* _Stored data entries_
■ ■ ■
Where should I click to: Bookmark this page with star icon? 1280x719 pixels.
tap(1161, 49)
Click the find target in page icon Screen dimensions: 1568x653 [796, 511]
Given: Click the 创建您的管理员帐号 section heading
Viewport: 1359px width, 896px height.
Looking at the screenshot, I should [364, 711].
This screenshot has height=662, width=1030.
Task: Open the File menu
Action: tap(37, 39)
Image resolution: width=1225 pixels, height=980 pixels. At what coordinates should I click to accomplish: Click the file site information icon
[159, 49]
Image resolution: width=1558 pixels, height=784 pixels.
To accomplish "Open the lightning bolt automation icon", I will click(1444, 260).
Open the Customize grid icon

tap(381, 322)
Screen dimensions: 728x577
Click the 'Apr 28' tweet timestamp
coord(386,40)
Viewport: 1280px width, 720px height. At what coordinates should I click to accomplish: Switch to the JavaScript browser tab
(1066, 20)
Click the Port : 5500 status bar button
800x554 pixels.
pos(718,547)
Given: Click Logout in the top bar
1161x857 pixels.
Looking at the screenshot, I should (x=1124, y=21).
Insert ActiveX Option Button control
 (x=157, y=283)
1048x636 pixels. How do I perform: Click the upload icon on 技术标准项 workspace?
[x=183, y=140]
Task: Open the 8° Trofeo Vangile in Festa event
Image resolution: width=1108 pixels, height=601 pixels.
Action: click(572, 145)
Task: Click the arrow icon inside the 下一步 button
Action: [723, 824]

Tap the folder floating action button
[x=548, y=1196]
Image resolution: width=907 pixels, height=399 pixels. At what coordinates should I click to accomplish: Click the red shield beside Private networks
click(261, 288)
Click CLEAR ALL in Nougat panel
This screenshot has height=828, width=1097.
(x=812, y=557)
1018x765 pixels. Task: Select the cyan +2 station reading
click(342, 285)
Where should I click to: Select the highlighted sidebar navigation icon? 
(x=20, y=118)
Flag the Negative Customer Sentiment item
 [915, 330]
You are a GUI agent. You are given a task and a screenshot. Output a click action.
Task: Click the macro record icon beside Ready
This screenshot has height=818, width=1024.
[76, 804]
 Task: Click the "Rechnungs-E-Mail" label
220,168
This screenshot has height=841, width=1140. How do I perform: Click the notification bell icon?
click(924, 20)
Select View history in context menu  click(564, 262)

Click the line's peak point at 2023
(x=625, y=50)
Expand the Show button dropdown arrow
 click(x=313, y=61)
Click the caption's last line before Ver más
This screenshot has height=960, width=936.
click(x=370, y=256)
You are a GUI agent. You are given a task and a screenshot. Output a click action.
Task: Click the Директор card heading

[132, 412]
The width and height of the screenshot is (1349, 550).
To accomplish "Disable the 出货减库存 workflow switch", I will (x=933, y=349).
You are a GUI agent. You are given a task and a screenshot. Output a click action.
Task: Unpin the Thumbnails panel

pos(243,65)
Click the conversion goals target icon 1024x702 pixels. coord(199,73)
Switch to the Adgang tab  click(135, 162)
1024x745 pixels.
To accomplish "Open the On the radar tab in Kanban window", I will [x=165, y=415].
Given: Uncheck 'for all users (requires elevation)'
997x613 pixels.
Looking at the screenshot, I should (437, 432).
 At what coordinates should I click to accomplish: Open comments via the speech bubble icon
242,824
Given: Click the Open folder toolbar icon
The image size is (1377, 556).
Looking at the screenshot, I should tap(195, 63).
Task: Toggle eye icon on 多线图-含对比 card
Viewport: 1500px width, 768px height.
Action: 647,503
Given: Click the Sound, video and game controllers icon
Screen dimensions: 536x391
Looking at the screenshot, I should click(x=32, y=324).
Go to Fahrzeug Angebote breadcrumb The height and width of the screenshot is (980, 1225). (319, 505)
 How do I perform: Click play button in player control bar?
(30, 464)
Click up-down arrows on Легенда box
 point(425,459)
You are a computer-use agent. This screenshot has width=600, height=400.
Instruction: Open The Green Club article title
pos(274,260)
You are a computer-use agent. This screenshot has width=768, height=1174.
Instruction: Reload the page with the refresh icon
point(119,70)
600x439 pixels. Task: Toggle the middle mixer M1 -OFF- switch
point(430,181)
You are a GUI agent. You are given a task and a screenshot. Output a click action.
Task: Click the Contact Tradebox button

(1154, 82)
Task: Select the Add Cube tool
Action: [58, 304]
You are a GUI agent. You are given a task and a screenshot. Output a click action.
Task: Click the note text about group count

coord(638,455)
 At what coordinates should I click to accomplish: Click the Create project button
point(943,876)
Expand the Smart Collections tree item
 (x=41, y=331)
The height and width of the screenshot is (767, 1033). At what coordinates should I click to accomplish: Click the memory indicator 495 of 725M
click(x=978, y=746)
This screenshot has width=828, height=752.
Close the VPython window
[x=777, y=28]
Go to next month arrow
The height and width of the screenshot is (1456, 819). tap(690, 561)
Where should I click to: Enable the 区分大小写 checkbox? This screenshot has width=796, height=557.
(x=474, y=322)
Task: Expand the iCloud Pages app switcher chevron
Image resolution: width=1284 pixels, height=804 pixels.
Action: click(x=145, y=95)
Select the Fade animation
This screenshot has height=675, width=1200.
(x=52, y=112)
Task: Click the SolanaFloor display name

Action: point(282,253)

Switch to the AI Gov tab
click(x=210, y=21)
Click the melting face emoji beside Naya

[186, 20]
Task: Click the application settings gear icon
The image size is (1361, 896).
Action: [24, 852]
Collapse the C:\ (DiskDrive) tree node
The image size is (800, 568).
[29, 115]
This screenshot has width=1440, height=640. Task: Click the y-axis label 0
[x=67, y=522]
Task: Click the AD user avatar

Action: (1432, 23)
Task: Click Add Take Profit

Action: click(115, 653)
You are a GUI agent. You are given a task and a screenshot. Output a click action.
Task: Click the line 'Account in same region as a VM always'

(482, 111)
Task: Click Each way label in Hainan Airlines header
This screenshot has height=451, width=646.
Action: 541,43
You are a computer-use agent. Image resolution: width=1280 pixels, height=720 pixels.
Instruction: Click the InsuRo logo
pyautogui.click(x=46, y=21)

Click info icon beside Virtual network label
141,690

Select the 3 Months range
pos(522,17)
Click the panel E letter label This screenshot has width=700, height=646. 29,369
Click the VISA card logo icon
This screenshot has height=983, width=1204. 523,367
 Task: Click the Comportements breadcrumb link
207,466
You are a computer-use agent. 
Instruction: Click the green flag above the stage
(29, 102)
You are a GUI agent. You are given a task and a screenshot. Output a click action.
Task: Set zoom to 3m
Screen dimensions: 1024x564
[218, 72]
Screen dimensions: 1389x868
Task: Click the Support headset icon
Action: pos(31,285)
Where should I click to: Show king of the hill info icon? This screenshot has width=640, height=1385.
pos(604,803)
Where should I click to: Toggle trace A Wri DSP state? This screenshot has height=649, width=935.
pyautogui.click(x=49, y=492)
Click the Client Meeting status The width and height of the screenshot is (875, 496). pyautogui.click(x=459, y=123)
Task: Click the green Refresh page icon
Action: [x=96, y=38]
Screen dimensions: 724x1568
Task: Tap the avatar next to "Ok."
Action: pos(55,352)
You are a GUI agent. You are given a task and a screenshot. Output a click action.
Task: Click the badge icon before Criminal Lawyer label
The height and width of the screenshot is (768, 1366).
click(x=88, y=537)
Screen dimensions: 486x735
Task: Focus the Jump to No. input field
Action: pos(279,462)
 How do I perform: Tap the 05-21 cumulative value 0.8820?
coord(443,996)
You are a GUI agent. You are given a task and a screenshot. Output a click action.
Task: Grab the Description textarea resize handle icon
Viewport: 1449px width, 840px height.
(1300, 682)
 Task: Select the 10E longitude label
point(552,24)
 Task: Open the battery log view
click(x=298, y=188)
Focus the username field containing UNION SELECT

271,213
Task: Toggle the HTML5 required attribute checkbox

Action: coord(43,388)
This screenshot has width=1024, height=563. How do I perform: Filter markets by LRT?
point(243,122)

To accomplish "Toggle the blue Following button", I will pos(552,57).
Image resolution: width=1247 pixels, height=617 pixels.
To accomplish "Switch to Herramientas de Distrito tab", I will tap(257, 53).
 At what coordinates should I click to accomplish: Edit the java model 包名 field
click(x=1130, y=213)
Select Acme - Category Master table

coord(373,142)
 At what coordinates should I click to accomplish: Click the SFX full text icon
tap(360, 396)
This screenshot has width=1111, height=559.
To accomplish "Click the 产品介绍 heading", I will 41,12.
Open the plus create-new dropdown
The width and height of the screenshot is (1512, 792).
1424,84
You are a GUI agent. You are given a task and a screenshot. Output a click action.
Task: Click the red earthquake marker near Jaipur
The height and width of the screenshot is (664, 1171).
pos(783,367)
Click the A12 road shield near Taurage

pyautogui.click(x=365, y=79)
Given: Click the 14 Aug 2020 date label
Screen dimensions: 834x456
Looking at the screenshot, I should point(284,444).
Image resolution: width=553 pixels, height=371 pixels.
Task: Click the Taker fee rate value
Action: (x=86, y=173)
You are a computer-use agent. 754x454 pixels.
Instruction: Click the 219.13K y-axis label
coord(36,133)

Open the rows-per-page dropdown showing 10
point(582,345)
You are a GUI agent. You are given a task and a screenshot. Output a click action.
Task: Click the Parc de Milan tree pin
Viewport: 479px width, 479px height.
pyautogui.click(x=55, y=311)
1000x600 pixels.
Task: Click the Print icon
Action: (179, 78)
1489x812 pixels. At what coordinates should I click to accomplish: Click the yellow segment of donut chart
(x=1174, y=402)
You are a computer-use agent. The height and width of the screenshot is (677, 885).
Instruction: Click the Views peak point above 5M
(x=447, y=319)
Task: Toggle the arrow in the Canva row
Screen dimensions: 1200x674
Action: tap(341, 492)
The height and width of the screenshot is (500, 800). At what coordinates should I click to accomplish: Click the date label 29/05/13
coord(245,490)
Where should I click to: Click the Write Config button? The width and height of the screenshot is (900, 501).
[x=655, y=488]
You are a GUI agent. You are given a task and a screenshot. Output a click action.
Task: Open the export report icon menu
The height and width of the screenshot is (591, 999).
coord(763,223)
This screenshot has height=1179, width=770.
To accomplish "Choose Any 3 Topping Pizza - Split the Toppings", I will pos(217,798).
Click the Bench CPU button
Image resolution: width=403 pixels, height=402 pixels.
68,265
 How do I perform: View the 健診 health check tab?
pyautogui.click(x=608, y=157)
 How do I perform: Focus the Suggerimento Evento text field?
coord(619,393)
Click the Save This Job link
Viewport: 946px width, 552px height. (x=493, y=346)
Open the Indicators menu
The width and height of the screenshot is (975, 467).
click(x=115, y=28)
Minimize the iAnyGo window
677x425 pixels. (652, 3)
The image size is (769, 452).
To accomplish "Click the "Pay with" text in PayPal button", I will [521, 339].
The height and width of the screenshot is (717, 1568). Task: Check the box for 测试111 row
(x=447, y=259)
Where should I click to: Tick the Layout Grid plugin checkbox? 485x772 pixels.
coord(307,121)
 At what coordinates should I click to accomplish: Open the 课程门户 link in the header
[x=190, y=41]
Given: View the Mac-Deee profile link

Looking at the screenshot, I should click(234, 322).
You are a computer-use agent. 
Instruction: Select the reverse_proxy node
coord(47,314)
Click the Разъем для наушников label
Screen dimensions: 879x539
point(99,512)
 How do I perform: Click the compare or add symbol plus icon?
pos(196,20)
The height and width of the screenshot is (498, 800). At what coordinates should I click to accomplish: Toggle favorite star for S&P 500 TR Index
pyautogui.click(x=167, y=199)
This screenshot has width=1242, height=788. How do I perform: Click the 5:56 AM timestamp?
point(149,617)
■ ■ ■
* _Your goal_
Every line above that holds the word "target" is to be found and copied.

* _Exercise result_
Click the find target in page icon Screen dimensions: 1568x653 [796, 511]
Click the conversion goals target icon 1024x702 pixels. coord(199,73)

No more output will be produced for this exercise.